There was a great conversion in the comments to yesterday's post that I'd like to highlight. It was about retooling stale businesses and it was initiated by comment blogger JLM. A "comment blogger" is a person who leaves comments that can (and should be) entire blog posts, but they leave them on other people's blogs. We've got a bunch of comment bloggers here at AVC and JLM is certainly one of the very best. Here's what he had to say on the topic of retooling stale businesses:
There is a huge opportunity in America today to acquire "old school", low tech businesses and retool them with modern management, modern marketing including social media, a well crafted financial structure and a dab of leadership to make an otherwise boring business into a highly scalable and expanding enterprise in which the growing size provides an enormous financial operating leverage.
In effect, this approach takes the cutting edge of the evolving technology (including the basic impatient thinking and genius of the entrepreneurs in that space) and cycles it backwards to apply it to other opportunities.
If you click on this link you'll find the start of the discussion and you can follow it down the thread.

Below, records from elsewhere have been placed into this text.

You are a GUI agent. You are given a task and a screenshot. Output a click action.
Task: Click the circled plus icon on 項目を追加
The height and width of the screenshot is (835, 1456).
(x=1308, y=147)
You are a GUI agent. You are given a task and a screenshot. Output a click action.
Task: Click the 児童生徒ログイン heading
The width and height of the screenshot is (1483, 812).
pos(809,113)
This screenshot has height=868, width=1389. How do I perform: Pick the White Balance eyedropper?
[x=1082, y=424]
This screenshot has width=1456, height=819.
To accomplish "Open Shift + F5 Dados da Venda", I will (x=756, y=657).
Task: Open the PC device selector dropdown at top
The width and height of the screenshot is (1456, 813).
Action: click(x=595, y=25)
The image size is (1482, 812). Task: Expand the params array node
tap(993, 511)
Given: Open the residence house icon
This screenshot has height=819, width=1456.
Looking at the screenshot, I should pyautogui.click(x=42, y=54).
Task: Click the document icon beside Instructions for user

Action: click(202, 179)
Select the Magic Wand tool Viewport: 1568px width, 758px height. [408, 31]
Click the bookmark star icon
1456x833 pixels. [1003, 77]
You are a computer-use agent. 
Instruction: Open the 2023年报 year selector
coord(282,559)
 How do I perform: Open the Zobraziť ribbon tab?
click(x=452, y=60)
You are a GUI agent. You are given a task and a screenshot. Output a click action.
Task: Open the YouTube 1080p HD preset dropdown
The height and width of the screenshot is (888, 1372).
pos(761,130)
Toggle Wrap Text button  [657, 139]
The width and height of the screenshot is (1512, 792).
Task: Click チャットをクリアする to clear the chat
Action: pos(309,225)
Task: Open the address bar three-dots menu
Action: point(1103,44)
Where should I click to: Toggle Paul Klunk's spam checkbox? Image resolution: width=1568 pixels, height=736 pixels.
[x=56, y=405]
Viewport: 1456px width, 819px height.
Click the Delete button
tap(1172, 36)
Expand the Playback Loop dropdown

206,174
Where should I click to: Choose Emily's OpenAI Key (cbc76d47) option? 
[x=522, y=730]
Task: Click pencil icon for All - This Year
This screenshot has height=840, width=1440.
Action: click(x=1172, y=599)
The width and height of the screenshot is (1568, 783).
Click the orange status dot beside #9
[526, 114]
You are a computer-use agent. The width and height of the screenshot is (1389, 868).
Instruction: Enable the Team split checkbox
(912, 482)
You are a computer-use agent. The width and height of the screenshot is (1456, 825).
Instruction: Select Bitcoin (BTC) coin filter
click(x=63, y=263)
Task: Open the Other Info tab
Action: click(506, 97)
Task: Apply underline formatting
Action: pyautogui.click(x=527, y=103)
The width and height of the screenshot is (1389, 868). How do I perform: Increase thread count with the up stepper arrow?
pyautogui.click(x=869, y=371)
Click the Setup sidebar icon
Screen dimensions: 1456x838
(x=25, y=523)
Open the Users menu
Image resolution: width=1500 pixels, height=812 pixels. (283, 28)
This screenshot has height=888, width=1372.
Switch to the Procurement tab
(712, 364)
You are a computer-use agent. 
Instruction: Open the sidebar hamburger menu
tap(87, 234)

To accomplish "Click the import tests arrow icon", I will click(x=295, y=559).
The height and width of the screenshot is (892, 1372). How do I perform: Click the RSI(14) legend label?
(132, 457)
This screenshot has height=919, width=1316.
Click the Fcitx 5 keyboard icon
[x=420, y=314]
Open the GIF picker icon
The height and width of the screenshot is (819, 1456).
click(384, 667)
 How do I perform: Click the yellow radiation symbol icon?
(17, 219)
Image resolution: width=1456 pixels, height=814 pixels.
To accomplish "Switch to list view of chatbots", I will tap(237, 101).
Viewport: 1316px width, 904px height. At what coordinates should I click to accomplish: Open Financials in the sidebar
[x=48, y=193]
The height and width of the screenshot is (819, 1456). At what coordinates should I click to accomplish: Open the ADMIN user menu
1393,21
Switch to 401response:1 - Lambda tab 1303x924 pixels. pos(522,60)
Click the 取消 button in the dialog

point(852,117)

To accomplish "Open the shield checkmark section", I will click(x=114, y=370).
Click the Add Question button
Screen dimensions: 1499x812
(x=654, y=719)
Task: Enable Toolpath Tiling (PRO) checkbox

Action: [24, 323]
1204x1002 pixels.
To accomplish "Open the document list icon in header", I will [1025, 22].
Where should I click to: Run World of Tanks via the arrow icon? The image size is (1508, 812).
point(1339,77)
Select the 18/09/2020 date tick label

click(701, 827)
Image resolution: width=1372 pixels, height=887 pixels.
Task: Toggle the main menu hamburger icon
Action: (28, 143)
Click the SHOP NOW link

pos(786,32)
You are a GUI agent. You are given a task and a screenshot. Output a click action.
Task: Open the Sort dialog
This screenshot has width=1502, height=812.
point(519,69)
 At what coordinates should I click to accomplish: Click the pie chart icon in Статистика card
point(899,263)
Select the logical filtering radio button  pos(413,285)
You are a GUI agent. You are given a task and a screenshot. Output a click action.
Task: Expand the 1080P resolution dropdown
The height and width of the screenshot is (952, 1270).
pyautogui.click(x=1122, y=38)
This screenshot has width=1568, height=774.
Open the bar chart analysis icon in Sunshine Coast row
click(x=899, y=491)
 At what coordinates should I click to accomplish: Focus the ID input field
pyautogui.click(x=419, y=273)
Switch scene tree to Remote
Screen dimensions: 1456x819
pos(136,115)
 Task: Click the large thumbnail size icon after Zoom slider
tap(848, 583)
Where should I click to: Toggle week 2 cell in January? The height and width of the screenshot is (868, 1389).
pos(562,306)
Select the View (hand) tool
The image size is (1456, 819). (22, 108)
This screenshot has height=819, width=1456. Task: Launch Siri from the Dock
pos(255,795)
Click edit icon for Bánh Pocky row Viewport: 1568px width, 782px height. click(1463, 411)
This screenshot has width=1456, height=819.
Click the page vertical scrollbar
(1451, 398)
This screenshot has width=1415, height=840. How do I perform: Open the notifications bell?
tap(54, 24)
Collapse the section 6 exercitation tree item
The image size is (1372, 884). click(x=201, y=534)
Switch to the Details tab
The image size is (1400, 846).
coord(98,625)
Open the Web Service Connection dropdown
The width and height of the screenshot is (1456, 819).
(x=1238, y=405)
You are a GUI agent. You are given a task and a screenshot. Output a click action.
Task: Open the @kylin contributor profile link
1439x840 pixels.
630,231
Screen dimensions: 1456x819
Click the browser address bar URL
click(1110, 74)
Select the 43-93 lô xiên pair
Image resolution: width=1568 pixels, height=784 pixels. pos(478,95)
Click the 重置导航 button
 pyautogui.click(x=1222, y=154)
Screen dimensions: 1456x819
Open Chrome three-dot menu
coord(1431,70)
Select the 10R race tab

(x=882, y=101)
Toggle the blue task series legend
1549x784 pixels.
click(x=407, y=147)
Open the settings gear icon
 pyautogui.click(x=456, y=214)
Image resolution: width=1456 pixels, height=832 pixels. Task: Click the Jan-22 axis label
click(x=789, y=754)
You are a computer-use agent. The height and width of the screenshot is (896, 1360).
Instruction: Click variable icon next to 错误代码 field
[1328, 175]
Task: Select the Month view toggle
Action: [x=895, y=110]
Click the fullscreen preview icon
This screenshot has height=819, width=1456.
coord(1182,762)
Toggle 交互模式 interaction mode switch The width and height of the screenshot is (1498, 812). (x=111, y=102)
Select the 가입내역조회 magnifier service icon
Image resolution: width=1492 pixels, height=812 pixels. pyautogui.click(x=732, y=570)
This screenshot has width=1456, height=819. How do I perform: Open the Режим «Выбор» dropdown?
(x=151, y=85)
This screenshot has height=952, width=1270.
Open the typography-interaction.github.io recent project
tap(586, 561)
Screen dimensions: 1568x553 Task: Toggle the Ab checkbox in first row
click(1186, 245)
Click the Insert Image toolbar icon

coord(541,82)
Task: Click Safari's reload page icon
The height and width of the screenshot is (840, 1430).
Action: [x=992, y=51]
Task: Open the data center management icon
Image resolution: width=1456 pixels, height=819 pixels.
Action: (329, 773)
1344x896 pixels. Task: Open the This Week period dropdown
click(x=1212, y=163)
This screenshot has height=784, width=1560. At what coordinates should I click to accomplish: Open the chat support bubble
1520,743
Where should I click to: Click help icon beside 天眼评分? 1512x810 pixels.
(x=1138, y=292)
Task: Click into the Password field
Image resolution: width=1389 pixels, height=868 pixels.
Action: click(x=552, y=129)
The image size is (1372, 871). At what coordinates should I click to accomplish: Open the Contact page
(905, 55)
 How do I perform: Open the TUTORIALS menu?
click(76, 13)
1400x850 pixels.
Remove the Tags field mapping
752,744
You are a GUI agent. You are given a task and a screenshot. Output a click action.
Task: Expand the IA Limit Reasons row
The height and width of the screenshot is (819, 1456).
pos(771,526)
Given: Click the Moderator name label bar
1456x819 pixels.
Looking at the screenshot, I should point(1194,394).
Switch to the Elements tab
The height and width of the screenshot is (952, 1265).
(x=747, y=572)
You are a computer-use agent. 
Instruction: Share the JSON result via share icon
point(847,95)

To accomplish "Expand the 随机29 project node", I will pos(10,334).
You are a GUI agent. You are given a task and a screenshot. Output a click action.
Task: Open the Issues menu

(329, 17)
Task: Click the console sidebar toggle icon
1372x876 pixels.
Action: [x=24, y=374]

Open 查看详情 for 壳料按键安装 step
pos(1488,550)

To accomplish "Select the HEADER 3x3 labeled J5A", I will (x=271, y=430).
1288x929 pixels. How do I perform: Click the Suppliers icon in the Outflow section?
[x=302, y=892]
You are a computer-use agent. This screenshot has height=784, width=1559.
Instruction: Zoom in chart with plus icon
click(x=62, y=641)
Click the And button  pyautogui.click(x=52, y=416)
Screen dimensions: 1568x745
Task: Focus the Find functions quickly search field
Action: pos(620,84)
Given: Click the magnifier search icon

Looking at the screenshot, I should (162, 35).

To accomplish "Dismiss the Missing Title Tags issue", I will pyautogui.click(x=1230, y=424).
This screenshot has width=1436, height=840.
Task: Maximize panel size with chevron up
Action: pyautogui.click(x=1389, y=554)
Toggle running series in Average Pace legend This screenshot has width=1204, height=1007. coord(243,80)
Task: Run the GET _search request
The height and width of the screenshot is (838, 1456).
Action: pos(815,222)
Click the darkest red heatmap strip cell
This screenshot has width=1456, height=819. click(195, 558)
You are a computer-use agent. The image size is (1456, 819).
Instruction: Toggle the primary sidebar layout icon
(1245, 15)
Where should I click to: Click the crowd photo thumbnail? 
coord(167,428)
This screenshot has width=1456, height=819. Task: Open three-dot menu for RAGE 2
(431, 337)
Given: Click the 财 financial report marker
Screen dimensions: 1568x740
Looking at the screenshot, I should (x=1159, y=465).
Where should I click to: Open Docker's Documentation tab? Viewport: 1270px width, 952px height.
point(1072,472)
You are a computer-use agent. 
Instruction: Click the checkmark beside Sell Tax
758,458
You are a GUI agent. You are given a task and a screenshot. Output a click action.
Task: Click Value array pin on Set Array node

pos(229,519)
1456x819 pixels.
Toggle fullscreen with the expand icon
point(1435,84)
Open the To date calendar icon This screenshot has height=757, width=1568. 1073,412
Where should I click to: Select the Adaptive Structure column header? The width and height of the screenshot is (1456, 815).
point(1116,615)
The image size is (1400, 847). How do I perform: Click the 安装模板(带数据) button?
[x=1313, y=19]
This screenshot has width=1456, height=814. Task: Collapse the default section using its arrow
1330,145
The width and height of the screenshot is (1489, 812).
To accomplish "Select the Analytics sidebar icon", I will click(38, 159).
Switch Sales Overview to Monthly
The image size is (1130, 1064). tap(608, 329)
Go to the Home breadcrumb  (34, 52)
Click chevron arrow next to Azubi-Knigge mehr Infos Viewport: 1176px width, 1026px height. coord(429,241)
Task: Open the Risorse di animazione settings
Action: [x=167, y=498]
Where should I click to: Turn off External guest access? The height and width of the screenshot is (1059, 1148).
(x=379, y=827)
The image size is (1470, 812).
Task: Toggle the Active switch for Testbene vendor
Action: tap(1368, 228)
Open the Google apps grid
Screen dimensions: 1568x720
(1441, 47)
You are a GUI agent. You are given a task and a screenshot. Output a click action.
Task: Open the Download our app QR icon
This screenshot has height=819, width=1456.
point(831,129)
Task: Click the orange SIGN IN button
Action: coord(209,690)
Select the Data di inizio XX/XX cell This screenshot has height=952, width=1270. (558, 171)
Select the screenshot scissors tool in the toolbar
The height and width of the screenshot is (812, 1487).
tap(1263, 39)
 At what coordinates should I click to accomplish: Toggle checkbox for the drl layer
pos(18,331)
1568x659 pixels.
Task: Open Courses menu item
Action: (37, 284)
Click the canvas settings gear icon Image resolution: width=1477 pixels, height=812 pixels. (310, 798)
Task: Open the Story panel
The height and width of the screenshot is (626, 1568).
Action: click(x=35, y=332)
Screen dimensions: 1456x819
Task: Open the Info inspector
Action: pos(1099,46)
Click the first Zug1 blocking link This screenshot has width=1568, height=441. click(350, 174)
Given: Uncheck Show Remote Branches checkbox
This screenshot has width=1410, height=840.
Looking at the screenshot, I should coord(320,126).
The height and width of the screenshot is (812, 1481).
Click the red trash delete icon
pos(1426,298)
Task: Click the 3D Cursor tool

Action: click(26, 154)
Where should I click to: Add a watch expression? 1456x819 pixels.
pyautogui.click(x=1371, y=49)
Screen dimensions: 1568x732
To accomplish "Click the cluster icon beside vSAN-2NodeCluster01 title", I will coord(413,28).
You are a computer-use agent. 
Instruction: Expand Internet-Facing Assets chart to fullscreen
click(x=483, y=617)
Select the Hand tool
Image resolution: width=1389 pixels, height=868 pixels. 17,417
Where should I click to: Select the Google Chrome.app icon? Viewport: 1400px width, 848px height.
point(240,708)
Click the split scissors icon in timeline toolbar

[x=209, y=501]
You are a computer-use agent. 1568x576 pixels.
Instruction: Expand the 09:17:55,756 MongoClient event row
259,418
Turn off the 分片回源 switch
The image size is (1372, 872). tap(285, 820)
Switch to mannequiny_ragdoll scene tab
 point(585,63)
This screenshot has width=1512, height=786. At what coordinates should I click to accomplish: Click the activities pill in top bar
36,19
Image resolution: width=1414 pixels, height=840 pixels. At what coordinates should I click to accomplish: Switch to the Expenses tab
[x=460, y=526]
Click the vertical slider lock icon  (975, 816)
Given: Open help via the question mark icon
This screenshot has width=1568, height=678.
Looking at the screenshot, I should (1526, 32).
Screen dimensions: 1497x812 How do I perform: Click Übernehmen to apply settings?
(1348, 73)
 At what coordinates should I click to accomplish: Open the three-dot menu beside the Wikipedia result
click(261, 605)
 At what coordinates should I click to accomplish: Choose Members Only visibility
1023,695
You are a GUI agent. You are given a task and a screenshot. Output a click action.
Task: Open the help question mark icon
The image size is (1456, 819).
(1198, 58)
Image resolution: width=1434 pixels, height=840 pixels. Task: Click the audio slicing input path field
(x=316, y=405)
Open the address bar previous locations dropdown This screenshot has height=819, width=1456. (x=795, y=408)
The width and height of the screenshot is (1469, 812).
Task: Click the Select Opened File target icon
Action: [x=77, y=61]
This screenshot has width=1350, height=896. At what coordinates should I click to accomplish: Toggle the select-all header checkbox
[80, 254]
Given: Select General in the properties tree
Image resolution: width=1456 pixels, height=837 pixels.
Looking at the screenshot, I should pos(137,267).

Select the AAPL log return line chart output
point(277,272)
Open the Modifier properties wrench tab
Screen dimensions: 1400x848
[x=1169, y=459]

When my partner Brad and I were starting Union Square Ventures in 2003, we both read Carlotta Perez' book called Technological Revolutions and Financial Capital. We were inspired by her description of the "second phase" of technological revolutions where the revolution is applied to the broad based business sector and society itself. An example from her book is the way the auto revolution allowed for fast food and malls to develop as big industries. They auto revolution reshaped the food and retail industries along with most other industries.
So when we wrote the business plan for Union Square Ventures, we consciously decided to focus on the "applications layer" (ie web services and now mobile web services) and not on the infrastructure layer which we saw as the largely played out "first phase" of the Internet technological revolution.
But as JLM so rightly points out, there is a much broader opportunity than the one Union Square Ventures is focused on. You can invest in existing but stale businesses and apply the lessons and benefits of the Internet technological revolution to them. But not only that, you can apply good old fashioned leadership to these businesses. This is not a new idea and I know of a bunch of entrepreneurs who have been doing this for a while now. But there is enormous opportunity here and I think we need to see even more of this kind of investment of time and money going forward.